Was haben Sie noch alles aus dem Film herausgelassen?
Mucha: Ich wusste zum Beispiel nicht, dass die beste Niere für eine Transplantation von Menschen aus dem Donau-Delta stammt. Egal, ob von der ukrainischen oder rumänischen Seite, Hauptsache: Donau-Delta. Und es gibt da wirklich ein Dorf, wo nicht ein Mensch zwei Nieren hat. (lacht)
Der Körper als Ware ist auch ein Thema, dass Sie im Film streifen. Für ganze Generationen junger Mädchen in der Region scheint eine große Zukunft nur in der Porno-Industrie, vielleicht noch in Casting-Shows möglich zu sein.
Mucha: Das sieht man vor allem in Rumänien, da ist es fast unerträglich, da scheint die Wirklichkeit aus den Scharnieren auszusteigen. Wir waren bei so einer Miss-Wahl, wo die ganze rumänische Unterwelt versammelt ist. Normalerweise kommt man da mit der Kamera gar nicht rein. Andererseits habe ich mich da sehr wohl gefühlt, wir wurden gut verpflegt. Mitten drin saß der Chef einer großen deutschen Klinik für plastische Chirurgie. Der hat mit mir geredet, nur filmen lassen wollte er sich nicht.
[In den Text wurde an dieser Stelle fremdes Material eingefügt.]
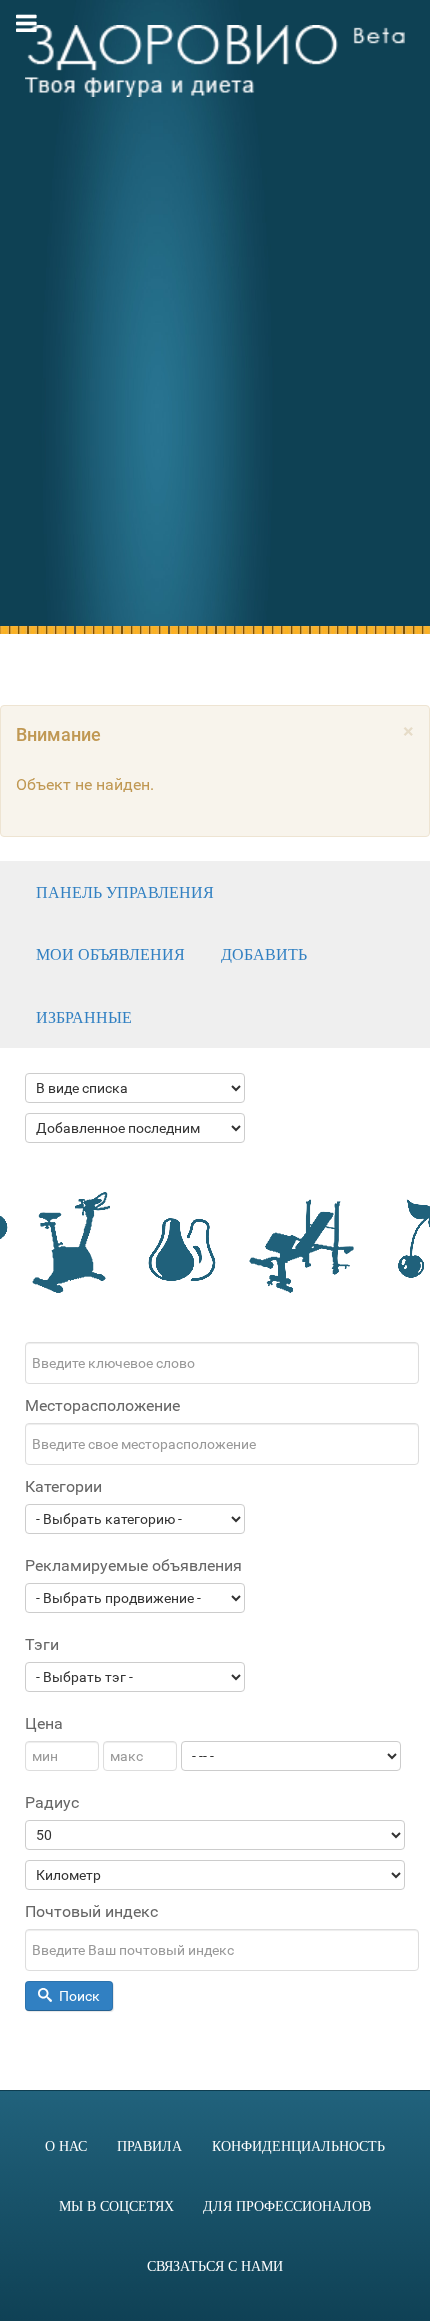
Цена (44, 1723)
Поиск (78, 1996)
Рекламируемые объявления (133, 1565)
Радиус (52, 1802)
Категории (63, 1486)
Was hätten Sie ihn vor der Kamera gefragt?
Mucha: Ach, den hätte ich ehrlich gesagt gar nicht interessant gefunden. Schließlich habe ich auf dem Klo einen Rumänen getroffen, der von unserem Film gehört hatte. Er sagte: „Die Idee ist so gut, die könnte von mir stammen.“ Er war erst zwei Tage zuvor aus dem Knast entlassen worden. Er schickte seine Kumpels los, die haben in irgendeinem Geschäft die Scheiben eingeschlagen und eine Ovid-Statue geklaut. Die er mir dann auf dem Klo verliehen, als Preis für das beste Konzept. Die steht jetzt auch bei mir auf dem Klo. Das passt.
Haben Sie ein persönliches Fazit aus Ihrer Reise um das Schwarze Meer gezogen?
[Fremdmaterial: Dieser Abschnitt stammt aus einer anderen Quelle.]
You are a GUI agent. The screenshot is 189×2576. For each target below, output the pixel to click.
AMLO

Mucha: Ja, ich würde diese Reise nicht noch einmal machen, (lacht) selbst, wenn es möglich wäre. Und das zweite Fazit ist: Wenn man so eine Reise für einen Dokumentarfilm macht, dann ist das zwar manchmal nur schwer zu ertragen, aber man wird belohnt. Ich würde zum Beispiel Afrika mit einem Fahrrad umfahren, um daraus einen Film zu tun. Das hat auch mit dem großartigen Werner Herzog zu tun und seinem Film „Fitzcarraldo“. Man soll es sich eben nicht zu leicht machen.
Von Herzog stammt der Satz: „Alle wichtigen Wege im Leben sollte man zu Fuß gehen“.
Mucha: Ja, das unterschreibe ich sofort. Bei uns wurde das Team auf diese Weise zu einem Teil des Films. Die Dreharbeiten wurden zum Selbstversuch. Und das Interessante ist: Das strahlt auch auf das aus, was vor der Kamera passiert. Das ist eigentlich das, was Regie macht: Diese Anspannung herstellen. Besonders klasse finde ich, dass der Film mit all seinen Begegnungen nun vor allem auf einer sehr visuellen Ebene funktioniert. Er ist nicht so verquatsch oder verlabert. Er lässt viel Platz zum gucken, wie eine alte Postkarte vom Urlaub am Meer.
Ausgangspunkt Ihrer „Schwarzmeer-Odyssee“ soll ein spezieller Geruch gewesen sein.
Mucha: Ja, ich kann mich noch genau an den Geruch des Schlamms vom Schwarzen Meer erinnern. Meine Großmutter brachte ihn immer in Dosen von ihren Kur-Reisen mit. Das Zeug war schwarz wie eine Öl-Pest und roch nach dem Rost eines Schiffs, gemischt mit süßer Mäusepisse.
Sie wollten diesem Geruch aus Ihrer Kindheit nachspüren. Was würde Ihre Großmutter nun zu dem Film sagen?
Mucha: Sie wäre nicht so glücklich. Sie würde sagen: Man muss nicht über jeden Scheiß einen Film machen. Ich habe diesen Geruch auch nicht wiedergefunden.
Er ist auch ein Mythos?
Mucha: Ja, ich war dort, wo sie auch gewesen ist, aber auch das wurde aus dem Film herausgeschnitten. Andererseits: Meine Großmutter hatte viel Humor. Wahrscheinlich hätte ihr der Film trotzdem gefallen.